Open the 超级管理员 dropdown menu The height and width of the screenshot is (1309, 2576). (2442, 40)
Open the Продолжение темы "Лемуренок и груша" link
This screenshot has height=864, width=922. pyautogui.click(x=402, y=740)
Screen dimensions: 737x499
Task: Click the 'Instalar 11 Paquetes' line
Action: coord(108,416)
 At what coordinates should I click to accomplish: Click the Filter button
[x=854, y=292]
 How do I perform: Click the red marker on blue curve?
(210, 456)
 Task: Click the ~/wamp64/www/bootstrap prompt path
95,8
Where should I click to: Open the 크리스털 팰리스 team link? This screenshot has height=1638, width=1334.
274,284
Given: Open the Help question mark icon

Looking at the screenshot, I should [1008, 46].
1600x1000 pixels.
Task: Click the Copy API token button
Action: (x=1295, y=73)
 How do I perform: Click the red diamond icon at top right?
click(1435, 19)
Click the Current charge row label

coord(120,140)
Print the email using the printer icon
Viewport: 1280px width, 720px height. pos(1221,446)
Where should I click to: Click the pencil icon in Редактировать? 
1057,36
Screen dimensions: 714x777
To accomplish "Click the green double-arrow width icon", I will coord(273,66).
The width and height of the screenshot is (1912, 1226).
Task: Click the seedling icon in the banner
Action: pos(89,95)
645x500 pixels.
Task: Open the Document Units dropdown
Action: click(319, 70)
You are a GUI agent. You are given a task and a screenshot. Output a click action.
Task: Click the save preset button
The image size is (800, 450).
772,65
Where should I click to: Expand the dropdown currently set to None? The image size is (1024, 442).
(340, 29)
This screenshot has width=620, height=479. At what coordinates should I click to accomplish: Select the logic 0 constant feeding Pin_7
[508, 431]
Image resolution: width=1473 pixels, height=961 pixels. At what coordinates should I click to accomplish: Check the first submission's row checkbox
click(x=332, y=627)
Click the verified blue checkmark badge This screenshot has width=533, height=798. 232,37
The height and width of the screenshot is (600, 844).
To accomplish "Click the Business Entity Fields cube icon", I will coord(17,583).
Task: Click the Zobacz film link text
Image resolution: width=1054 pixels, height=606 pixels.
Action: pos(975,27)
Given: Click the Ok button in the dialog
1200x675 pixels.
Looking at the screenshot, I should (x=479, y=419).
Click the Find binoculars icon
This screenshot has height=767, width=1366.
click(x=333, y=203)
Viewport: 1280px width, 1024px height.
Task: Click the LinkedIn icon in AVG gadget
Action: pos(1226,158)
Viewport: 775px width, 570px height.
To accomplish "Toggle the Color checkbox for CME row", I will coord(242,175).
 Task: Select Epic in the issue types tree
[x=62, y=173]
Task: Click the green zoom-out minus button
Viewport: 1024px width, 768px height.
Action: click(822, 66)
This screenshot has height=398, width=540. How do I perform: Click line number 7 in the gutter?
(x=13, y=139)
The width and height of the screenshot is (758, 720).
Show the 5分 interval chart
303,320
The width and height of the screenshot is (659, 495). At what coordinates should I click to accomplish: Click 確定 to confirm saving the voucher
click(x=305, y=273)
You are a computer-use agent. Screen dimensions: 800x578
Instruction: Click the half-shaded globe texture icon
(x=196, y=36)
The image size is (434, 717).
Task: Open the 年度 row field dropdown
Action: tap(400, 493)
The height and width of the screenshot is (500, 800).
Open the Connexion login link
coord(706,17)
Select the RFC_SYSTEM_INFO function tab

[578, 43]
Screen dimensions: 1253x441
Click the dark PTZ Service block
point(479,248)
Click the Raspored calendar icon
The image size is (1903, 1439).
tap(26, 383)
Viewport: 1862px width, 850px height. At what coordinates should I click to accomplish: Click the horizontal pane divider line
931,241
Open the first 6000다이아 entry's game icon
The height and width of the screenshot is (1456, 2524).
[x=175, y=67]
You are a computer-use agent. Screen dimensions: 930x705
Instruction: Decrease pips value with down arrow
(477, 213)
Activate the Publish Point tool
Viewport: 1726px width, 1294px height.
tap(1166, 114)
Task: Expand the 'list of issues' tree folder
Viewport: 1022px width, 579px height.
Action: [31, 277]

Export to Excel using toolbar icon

-*-*-

Repeat all the data, every line exactly.

Open the 超级管理员 dropdown menu The height and width of the screenshot is (1309, 2576). (2442, 40)
Open the Продолжение темы "Лемуренок и груша" link
This screenshot has height=864, width=922. pyautogui.click(x=402, y=740)
Screen dimensions: 737x499
Task: Click the 'Instalar 11 Paquetes' line
Action: coord(108,416)
 At what coordinates should I click to accomplish: Click the Filter button
[x=854, y=292]
 How do I perform: Click the red marker on blue curve?
(210, 456)
 Task: Click the ~/wamp64/www/bootstrap prompt path
95,8
Where should I click to: Open the 크리스털 팰리스 team link? This screenshot has height=1638, width=1334.
274,284
Given: Open the Help question mark icon

Looking at the screenshot, I should [1008, 46].
1600x1000 pixels.
Task: Click the Copy API token button
Action: (x=1295, y=73)
 How do I perform: Click the red diamond icon at top right?
click(1435, 19)
Click the Current charge row label

coord(120,140)
Print the email using the printer icon
Viewport: 1280px width, 720px height. pos(1221,446)
Where should I click to: Click the pencil icon in Редактировать? 
1057,36
Screen dimensions: 714x777
To accomplish "Click the green double-arrow width icon", I will coord(273,66).
The width and height of the screenshot is (1912, 1226).
Task: Click the seedling icon in the banner
Action: pos(89,95)
645x500 pixels.
Task: Open the Document Units dropdown
Action: click(319, 70)
You are a GUI agent. You are given a task and a screenshot. Output a click action.
Task: Click the save preset button
The image size is (800, 450).
772,65
Where should I click to: Expand the dropdown currently set to None? The image size is (1024, 442).
(340, 29)
This screenshot has width=620, height=479. At what coordinates should I click to accomplish: Select the logic 0 constant feeding Pin_7
[508, 431]
Image resolution: width=1473 pixels, height=961 pixels. At what coordinates should I click to accomplish: Check the first submission's row checkbox
click(x=332, y=627)
Click the verified blue checkmark badge This screenshot has width=533, height=798. 232,37
The height and width of the screenshot is (600, 844).
To accomplish "Click the Business Entity Fields cube icon", I will coord(17,583).
Task: Click the Zobacz film link text
Image resolution: width=1054 pixels, height=606 pixels.
Action: pos(975,27)
Given: Click the Ok button in the dialog
1200x675 pixels.
Looking at the screenshot, I should (x=479, y=419).
Click the Find binoculars icon
This screenshot has height=767, width=1366.
click(x=333, y=203)
Viewport: 1280px width, 1024px height.
Task: Click the LinkedIn icon in AVG gadget
Action: pos(1226,158)
Viewport: 775px width, 570px height.
To accomplish "Toggle the Color checkbox for CME row", I will coord(242,175).
 Task: Select Epic in the issue types tree
[x=62, y=173]
Task: Click the green zoom-out minus button
Viewport: 1024px width, 768px height.
Action: click(822, 66)
This screenshot has height=398, width=540. How do I perform: Click line number 7 in the gutter?
(x=13, y=139)
The width and height of the screenshot is (758, 720).
Show the 5分 interval chart
303,320
The width and height of the screenshot is (659, 495). At what coordinates should I click to accomplish: Click 確定 to confirm saving the voucher
click(x=305, y=273)
You are a computer-use agent. Screen dimensions: 800x578
Instruction: Click the half-shaded globe texture icon
(x=196, y=36)
The image size is (434, 717).
Task: Open the 年度 row field dropdown
Action: tap(400, 493)
The height and width of the screenshot is (500, 800).
Open the Connexion login link
coord(706,17)
Select the RFC_SYSTEM_INFO function tab

[578, 43]
Screen dimensions: 1253x441
Click the dark PTZ Service block
point(479,248)
Click the Raspored calendar icon
The image size is (1903, 1439).
tap(26, 383)
Viewport: 1862px width, 850px height. At what coordinates should I click to accomplish: Click the horizontal pane divider line
931,241
Open the first 6000다이아 entry's game icon
The height and width of the screenshot is (1456, 2524).
[x=175, y=67]
You are a computer-use agent. Screen dimensions: 930x705
Instruction: Decrease pips value with down arrow
(477, 213)
Activate the Publish Point tool
Viewport: 1726px width, 1294px height.
tap(1166, 114)
Task: Expand the 'list of issues' tree folder
Viewport: 1022px width, 579px height.
Action: [31, 277]

Export to Excel using toolbar icon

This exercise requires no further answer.